Ashley’s sister had her baby shower this last weekend, so Ashley was gone again for the entire weekend, and on Saturday even though it was sunny and gorgeous out and the dogs were bored, I played Overwatch from 7am until 2:30am Sunday with a few breaks for letting the dogs out and eating and whatever. Two different teams I knew from my original Overwatch foray reached out to me and asked me to fill for their scrims, which I agreed to but both of which fell through.
When I woke up around 830a on Sunday, I knew that I had gone far enough to take myself back out of it again. I had told myself 1000 times that the difference between this time and last time is that this time I wouldn’t play with a team, and I had tossed that aside like nothing. And besides which, I knew that “team” wasn’t the difference. I had cited the connecting factor to friends and family before: competitive multiplayer play. I let the Overwatch experience slip back in under the radar telling myself at the same time that I could and couldn’t control it, and the proof is in the pudding: I can’t. I can’t control it.

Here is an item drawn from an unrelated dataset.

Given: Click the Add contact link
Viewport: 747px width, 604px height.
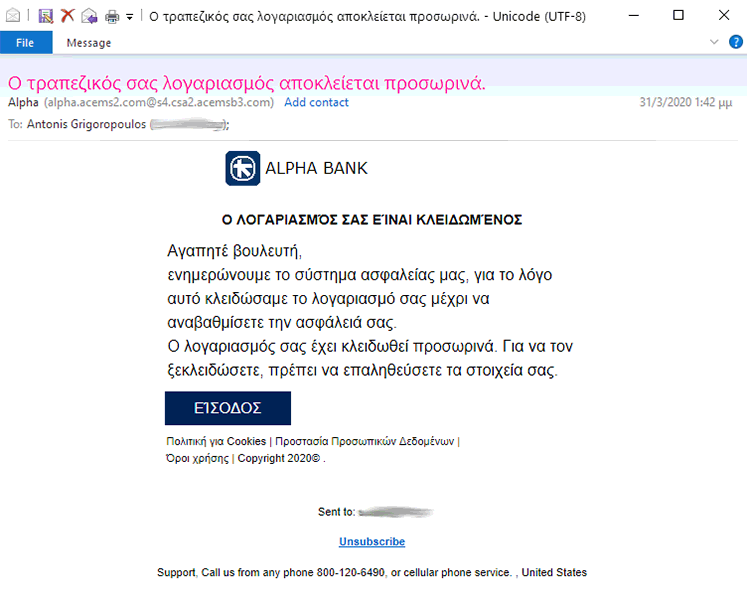Looking at the screenshot, I should coord(316,102).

So I uninstalled it again but went even a step further: I took the computer apart and put it and the table I had for it away. I had mentioned to Ashley several times after I finished Wolfenstein that I was thinking about selling the computer, and now I’m considering it again. How many times do I have to let this pastime come into my life and steal productivity from me and leave bags of stress in their place?
Not today, mother fucker. I’ve eschewed you before, and though I’ll never want to have to do it again, I’ll do it again at least once more. I’m worth it. My writing is worth it. My life is worth it.
Blizzard, you’ve always been good at what you do. Of course, what you used to do is tell stories through video games. What you do now is take advantage of gambling and compulsive behavior. Kudos, I guess. But leave me alone.
Fam, please keep me accountable. No competitive multiplayer video games, period. I’ll do my best to live up to my own expectations of myself.